==== Dataset excerpts

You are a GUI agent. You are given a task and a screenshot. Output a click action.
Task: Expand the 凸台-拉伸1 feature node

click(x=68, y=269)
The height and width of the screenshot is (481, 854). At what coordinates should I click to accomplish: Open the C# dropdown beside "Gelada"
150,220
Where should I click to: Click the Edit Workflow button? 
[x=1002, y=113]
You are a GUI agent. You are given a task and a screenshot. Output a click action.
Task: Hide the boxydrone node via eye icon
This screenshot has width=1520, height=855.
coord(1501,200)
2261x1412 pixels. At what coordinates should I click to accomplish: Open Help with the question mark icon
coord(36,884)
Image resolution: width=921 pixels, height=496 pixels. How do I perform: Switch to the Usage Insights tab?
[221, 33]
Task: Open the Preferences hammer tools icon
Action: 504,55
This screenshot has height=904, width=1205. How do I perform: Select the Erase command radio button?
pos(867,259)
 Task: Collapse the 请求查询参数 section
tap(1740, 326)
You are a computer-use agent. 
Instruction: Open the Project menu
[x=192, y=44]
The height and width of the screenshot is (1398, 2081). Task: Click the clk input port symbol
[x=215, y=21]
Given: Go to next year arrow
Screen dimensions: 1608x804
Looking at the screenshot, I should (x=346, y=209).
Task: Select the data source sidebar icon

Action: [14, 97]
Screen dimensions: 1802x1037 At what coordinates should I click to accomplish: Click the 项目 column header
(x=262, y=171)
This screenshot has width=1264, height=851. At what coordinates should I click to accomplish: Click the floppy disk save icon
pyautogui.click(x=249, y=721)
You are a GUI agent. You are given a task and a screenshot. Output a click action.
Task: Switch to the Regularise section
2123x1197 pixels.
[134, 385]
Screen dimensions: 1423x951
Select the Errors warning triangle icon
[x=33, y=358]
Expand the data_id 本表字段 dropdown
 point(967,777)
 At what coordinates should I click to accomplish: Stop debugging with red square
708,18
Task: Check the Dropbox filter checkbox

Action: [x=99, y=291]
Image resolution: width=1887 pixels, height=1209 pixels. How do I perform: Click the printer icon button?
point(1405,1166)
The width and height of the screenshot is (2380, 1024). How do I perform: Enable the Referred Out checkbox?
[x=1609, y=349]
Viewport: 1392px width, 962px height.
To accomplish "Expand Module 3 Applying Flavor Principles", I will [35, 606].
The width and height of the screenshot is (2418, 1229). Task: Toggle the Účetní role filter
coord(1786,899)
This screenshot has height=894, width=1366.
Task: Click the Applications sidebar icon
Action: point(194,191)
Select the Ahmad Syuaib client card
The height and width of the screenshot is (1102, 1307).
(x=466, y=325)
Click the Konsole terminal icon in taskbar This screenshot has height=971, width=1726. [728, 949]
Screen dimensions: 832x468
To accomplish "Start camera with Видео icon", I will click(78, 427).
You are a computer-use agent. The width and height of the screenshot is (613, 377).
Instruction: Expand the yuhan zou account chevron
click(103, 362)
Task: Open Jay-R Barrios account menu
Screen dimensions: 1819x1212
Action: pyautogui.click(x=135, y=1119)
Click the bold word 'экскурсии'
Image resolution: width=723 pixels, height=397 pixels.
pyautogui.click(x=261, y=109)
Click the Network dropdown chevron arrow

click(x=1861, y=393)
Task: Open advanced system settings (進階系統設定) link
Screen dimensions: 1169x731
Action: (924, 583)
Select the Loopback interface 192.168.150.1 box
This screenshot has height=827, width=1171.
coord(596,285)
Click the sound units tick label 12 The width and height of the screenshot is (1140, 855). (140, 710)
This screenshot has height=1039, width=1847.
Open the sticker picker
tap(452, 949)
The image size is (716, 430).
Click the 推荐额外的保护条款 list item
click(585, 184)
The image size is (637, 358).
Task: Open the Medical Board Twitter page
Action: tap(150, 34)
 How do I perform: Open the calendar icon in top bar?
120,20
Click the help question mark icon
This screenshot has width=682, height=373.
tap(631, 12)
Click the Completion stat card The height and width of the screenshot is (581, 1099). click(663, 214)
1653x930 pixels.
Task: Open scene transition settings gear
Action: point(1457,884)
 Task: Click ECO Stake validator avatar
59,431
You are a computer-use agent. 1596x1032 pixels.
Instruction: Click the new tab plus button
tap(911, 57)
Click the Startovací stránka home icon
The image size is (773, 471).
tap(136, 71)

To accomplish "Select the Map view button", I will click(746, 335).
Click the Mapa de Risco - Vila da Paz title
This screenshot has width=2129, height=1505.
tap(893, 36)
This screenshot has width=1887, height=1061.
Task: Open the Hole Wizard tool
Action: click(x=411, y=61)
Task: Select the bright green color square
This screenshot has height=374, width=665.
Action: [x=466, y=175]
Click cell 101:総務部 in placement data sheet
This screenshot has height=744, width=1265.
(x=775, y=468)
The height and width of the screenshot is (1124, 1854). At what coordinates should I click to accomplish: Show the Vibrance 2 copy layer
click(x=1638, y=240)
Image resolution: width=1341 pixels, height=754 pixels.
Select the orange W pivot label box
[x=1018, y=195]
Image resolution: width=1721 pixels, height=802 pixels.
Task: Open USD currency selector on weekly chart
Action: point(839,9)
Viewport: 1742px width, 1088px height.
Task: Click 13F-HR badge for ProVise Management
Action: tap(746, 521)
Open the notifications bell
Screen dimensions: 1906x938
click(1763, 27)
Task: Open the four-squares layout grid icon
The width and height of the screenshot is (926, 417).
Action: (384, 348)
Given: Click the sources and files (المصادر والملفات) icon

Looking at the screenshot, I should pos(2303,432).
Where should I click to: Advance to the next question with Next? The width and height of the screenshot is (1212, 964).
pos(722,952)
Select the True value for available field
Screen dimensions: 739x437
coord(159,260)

========

**Problem**
Write the data from above out again, exactly.

**Exercise answer**
You are a GUI agent. You are given a task and a screenshot. Output a click action.
Task: Expand the 凸台-拉伸1 feature node

click(x=68, y=269)
The height and width of the screenshot is (481, 854). At what coordinates should I click to accomplish: Open the C# dropdown beside "Gelada"
150,220
Where should I click to: Click the Edit Workflow button? 
[x=1002, y=113]
You are a GUI agent. You are given a task and a screenshot. Output a click action.
Task: Hide the boxydrone node via eye icon
This screenshot has width=1520, height=855.
coord(1501,200)
2261x1412 pixels. At what coordinates should I click to accomplish: Open Help with the question mark icon
coord(36,884)
Image resolution: width=921 pixels, height=496 pixels. How do I perform: Switch to the Usage Insights tab?
[221, 33]
Task: Open the Preferences hammer tools icon
Action: 504,55
This screenshot has height=904, width=1205. How do I perform: Select the Erase command radio button?
pos(867,259)
 Task: Collapse the 请求查询参数 section
tap(1740, 326)
You are a computer-use agent. 
Instruction: Open the Project menu
[x=192, y=44]
The height and width of the screenshot is (1398, 2081). Task: Click the clk input port symbol
[x=215, y=21]
Given: Go to next year arrow
Screen dimensions: 1608x804
Looking at the screenshot, I should (x=346, y=209).
Task: Select the data source sidebar icon

Action: [14, 97]
Screen dimensions: 1802x1037 At what coordinates should I click to accomplish: Click the 项目 column header
(x=262, y=171)
This screenshot has width=1264, height=851. At what coordinates should I click to accomplish: Click the floppy disk save icon
pyautogui.click(x=249, y=721)
You are a GUI agent. You are given a task and a screenshot. Output a click action.
Task: Switch to the Regularise section
2123x1197 pixels.
[134, 385]
Screen dimensions: 1423x951
Select the Errors warning triangle icon
[x=33, y=358]
Expand the data_id 本表字段 dropdown
 point(967,777)
 At what coordinates should I click to accomplish: Stop debugging with red square
708,18
Task: Check the Dropbox filter checkbox

Action: [x=99, y=291]
Image resolution: width=1887 pixels, height=1209 pixels. How do I perform: Click the printer icon button?
point(1405,1166)
The width and height of the screenshot is (2380, 1024). How do I perform: Enable the Referred Out checkbox?
[x=1609, y=349]
Viewport: 1392px width, 962px height.
To accomplish "Expand Module 3 Applying Flavor Principles", I will [35, 606].
The width and height of the screenshot is (2418, 1229). Task: Toggle the Účetní role filter
coord(1786,899)
This screenshot has height=894, width=1366.
Task: Click the Applications sidebar icon
Action: point(194,191)
Select the Ahmad Syuaib client card
The height and width of the screenshot is (1102, 1307).
(x=466, y=325)
Click the Konsole terminal icon in taskbar This screenshot has height=971, width=1726. [728, 949]
Screen dimensions: 832x468
To accomplish "Start camera with Видео icon", I will click(78, 427).
You are a computer-use agent. The width and height of the screenshot is (613, 377).
Instruction: Expand the yuhan zou account chevron
click(103, 362)
Task: Open Jay-R Barrios account menu
Screen dimensions: 1819x1212
Action: pyautogui.click(x=135, y=1119)
Click the bold word 'экскурсии'
Image resolution: width=723 pixels, height=397 pixels.
pyautogui.click(x=261, y=109)
Click the Network dropdown chevron arrow

click(x=1861, y=393)
Task: Open advanced system settings (進階系統設定) link
Screen dimensions: 1169x731
Action: (924, 583)
Select the Loopback interface 192.168.150.1 box
This screenshot has height=827, width=1171.
coord(596,285)
Click the sound units tick label 12 The width and height of the screenshot is (1140, 855). (140, 710)
This screenshot has height=1039, width=1847.
Open the sticker picker
tap(452, 949)
The image size is (716, 430).
Click the 推荐额外的保护条款 list item
click(585, 184)
The image size is (637, 358).
Task: Open the Medical Board Twitter page
Action: tap(150, 34)
 How do I perform: Open the calendar icon in top bar?
120,20
Click the help question mark icon
This screenshot has width=682, height=373.
tap(631, 12)
Click the Completion stat card The height and width of the screenshot is (581, 1099). click(663, 214)
1653x930 pixels.
Task: Open scene transition settings gear
Action: point(1457,884)
 Task: Click ECO Stake validator avatar
59,431
You are a computer-use agent. 1596x1032 pixels.
Instruction: Click the new tab plus button
tap(911, 57)
Click the Startovací stránka home icon
The image size is (773, 471).
tap(136, 71)

To accomplish "Select the Map view button", I will click(746, 335).
Click the Mapa de Risco - Vila da Paz title
This screenshot has width=2129, height=1505.
tap(893, 36)
This screenshot has width=1887, height=1061.
Task: Open the Hole Wizard tool
Action: click(x=411, y=61)
Task: Select the bright green color square
This screenshot has height=374, width=665.
Action: [x=466, y=175]
Click cell 101:総務部 in placement data sheet
This screenshot has height=744, width=1265.
(x=775, y=468)
The height and width of the screenshot is (1124, 1854). At what coordinates should I click to accomplish: Show the Vibrance 2 copy layer
click(x=1638, y=240)
Image resolution: width=1341 pixels, height=754 pixels.
Select the orange W pivot label box
[x=1018, y=195]
Image resolution: width=1721 pixels, height=802 pixels.
Task: Open USD currency selector on weekly chart
Action: point(839,9)
Viewport: 1742px width, 1088px height.
Task: Click 13F-HR badge for ProVise Management
Action: tap(746, 521)
Open the notifications bell
Screen dimensions: 1906x938
click(1763, 27)
Task: Open the four-squares layout grid icon
The width and height of the screenshot is (926, 417).
Action: (384, 348)
Given: Click the sources and files (المصادر والملفات) icon

Looking at the screenshot, I should pos(2303,432).
Where should I click to: Advance to the next question with Next? The width and height of the screenshot is (1212, 964).
pos(722,952)
Select the True value for available field
Screen dimensions: 739x437
coord(159,260)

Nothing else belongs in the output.